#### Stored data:
• • • • • • •

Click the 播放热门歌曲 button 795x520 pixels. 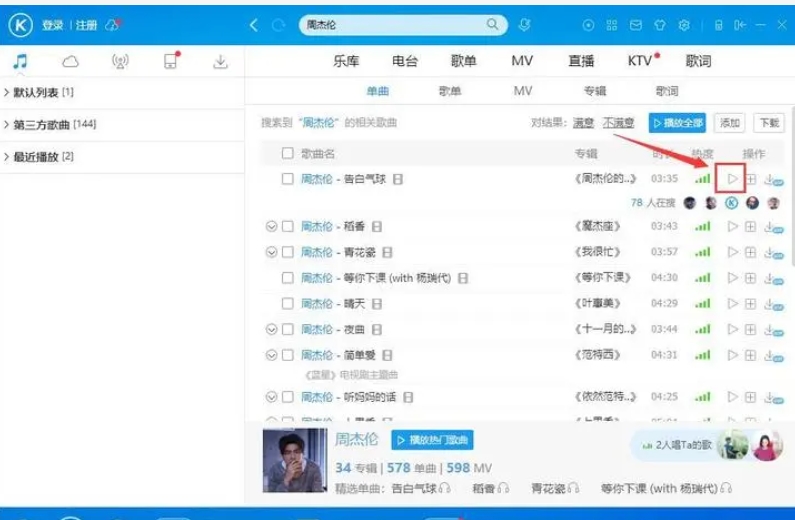[x=432, y=440]
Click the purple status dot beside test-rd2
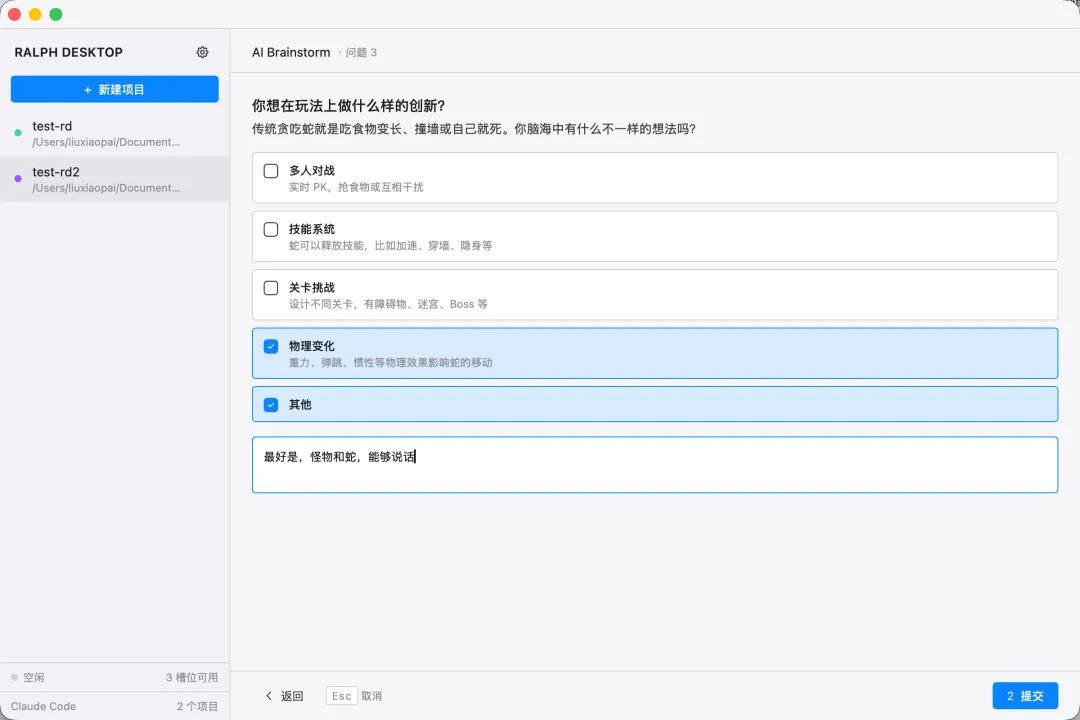Screen dimensions: 1080x720 click(x=18, y=179)
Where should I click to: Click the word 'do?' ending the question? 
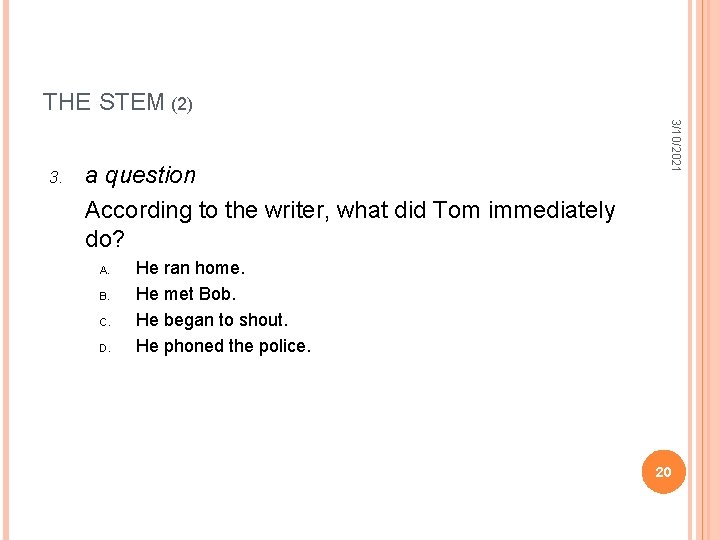105,240
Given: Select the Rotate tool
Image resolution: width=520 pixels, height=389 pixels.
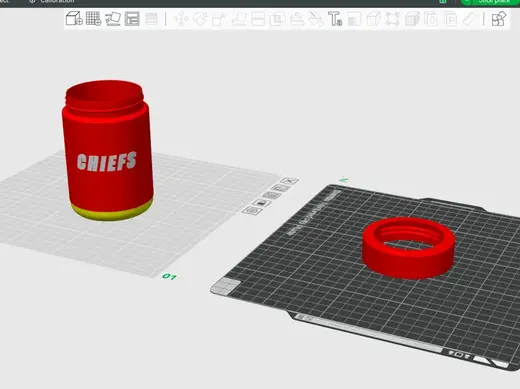Looking at the screenshot, I should (x=200, y=19).
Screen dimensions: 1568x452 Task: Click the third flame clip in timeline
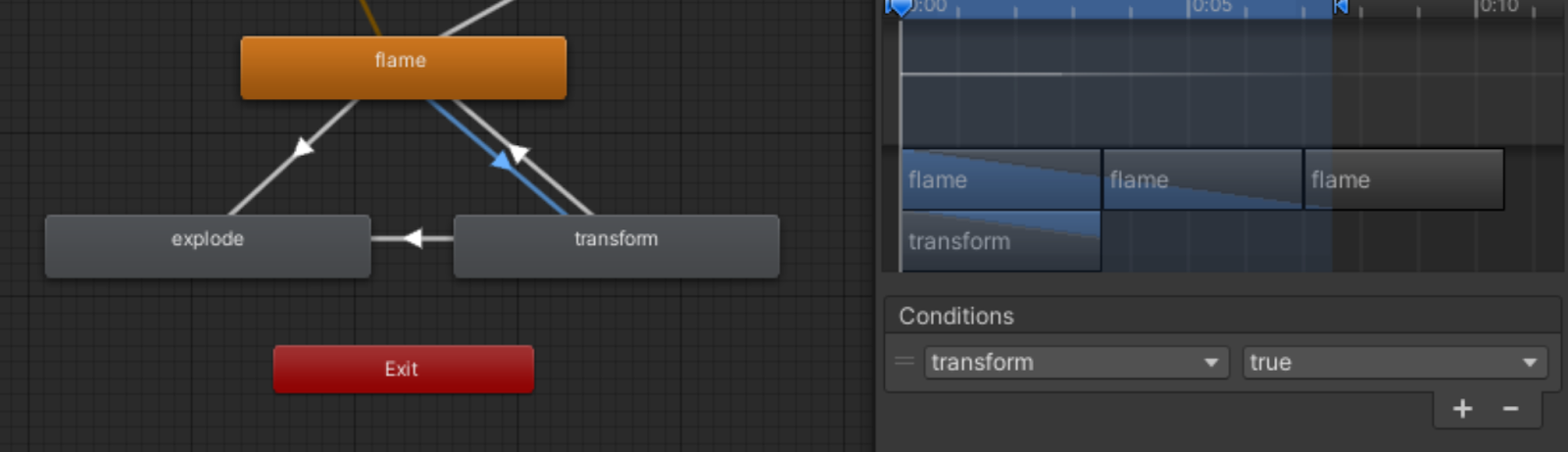click(1404, 179)
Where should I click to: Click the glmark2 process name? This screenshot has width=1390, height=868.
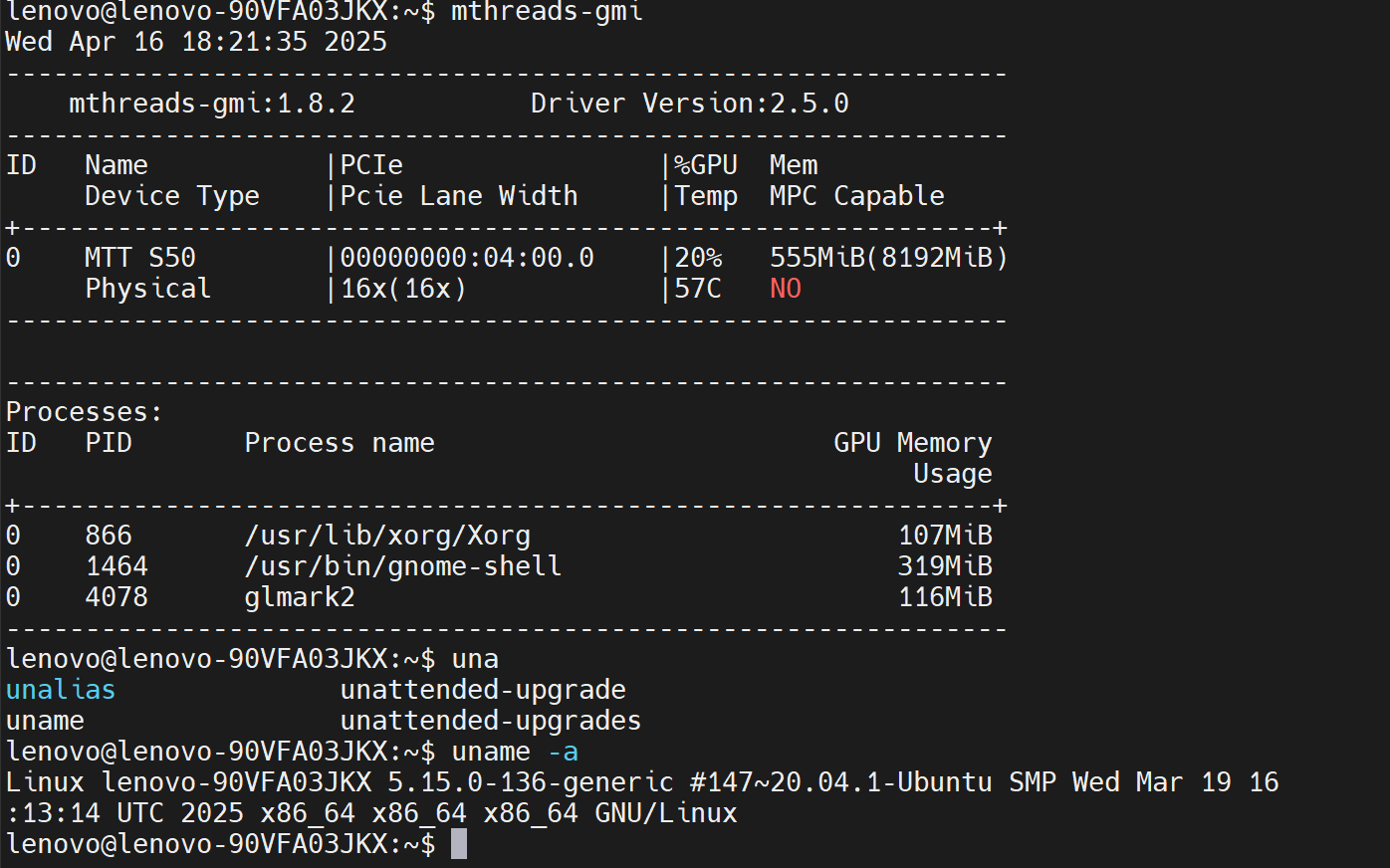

• • • • • • •

#### WORK TASK:
A word-for-word copy is needed of the lines from the line holding "Image resolution: width=520" through the end of the records, both included, excluding every picture.

#### ANSWER TO THIS PROBLEM:
Image resolution: width=520 pixels, height=389 pixels.
Looking at the screenshot, I should (x=200, y=19).
Screen dimensions: 1568x452 Task: Click the third flame clip in timeline
click(1404, 179)
Where should I click to: Click the glmark2 process name? This screenshot has width=1390, height=868.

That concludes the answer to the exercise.